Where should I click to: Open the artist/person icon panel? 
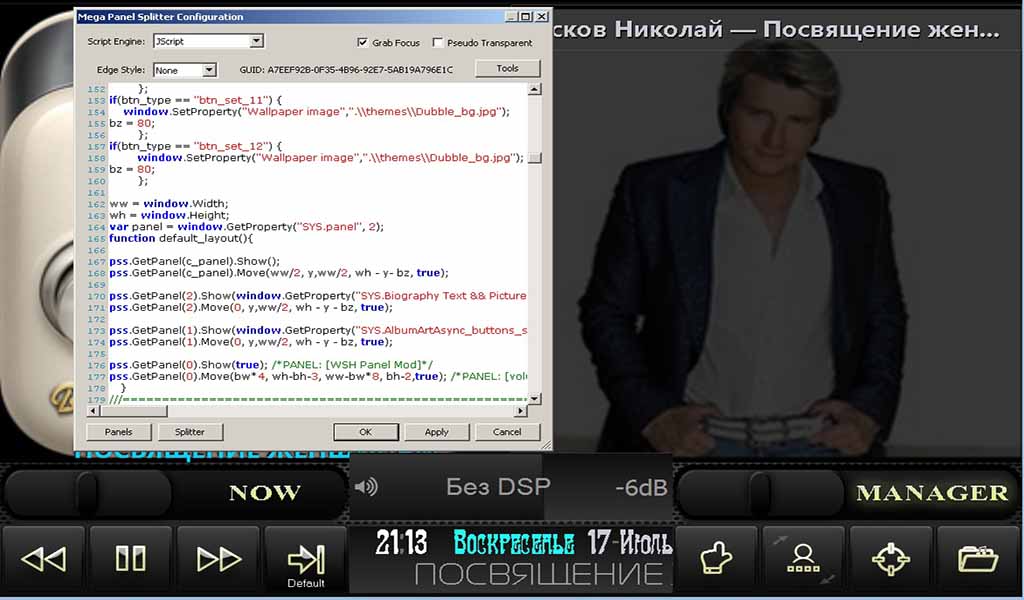(803, 558)
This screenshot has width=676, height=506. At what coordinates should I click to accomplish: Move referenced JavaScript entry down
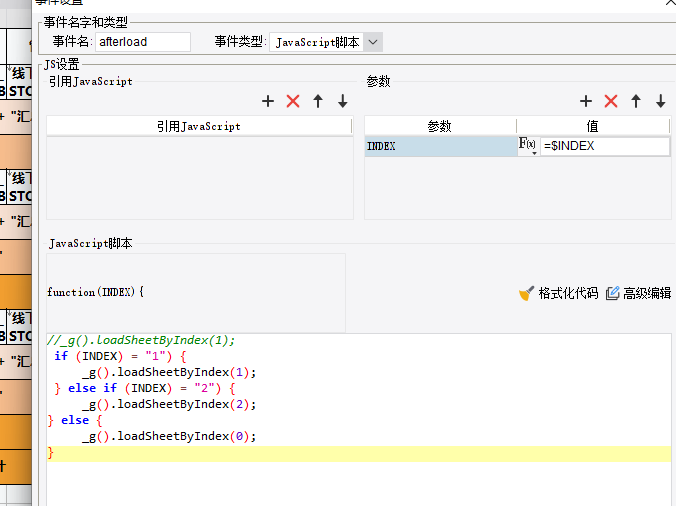point(343,101)
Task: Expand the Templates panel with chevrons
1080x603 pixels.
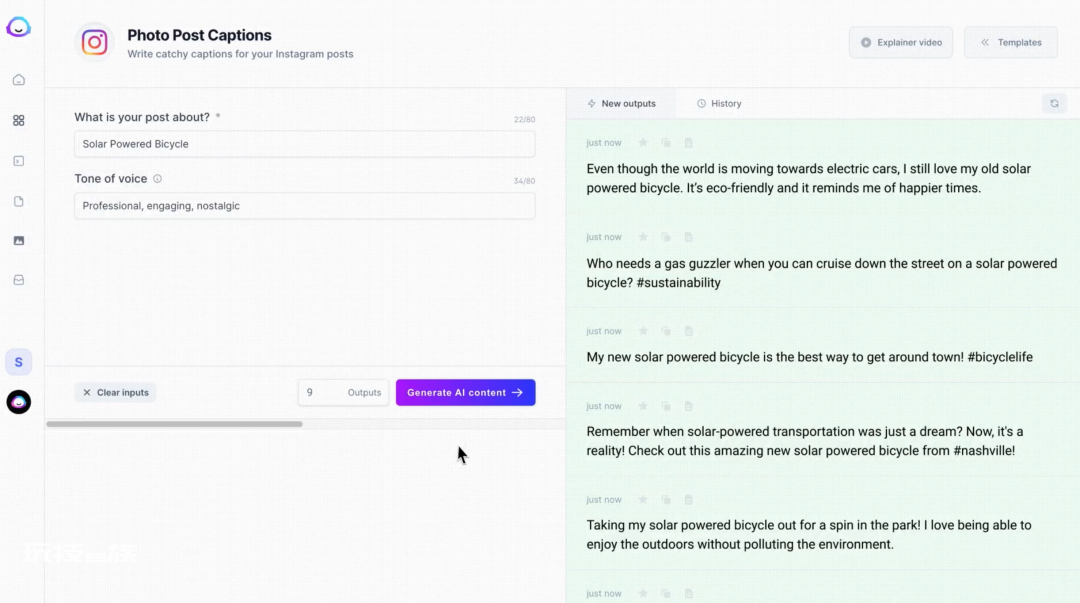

PROBLEM DESCRIPTION: Nothing but an exact transcription of the material, without pictures, should be returned.

ANSWER TO THIS TASK:
Where should I click to: Open the artist/person icon panel? 
(803, 558)
This screenshot has width=676, height=506. At what coordinates should I click to accomplish: Move referenced JavaScript entry down
point(343,101)
Task: Expand the Templates panel with chevrons
1080x603 pixels.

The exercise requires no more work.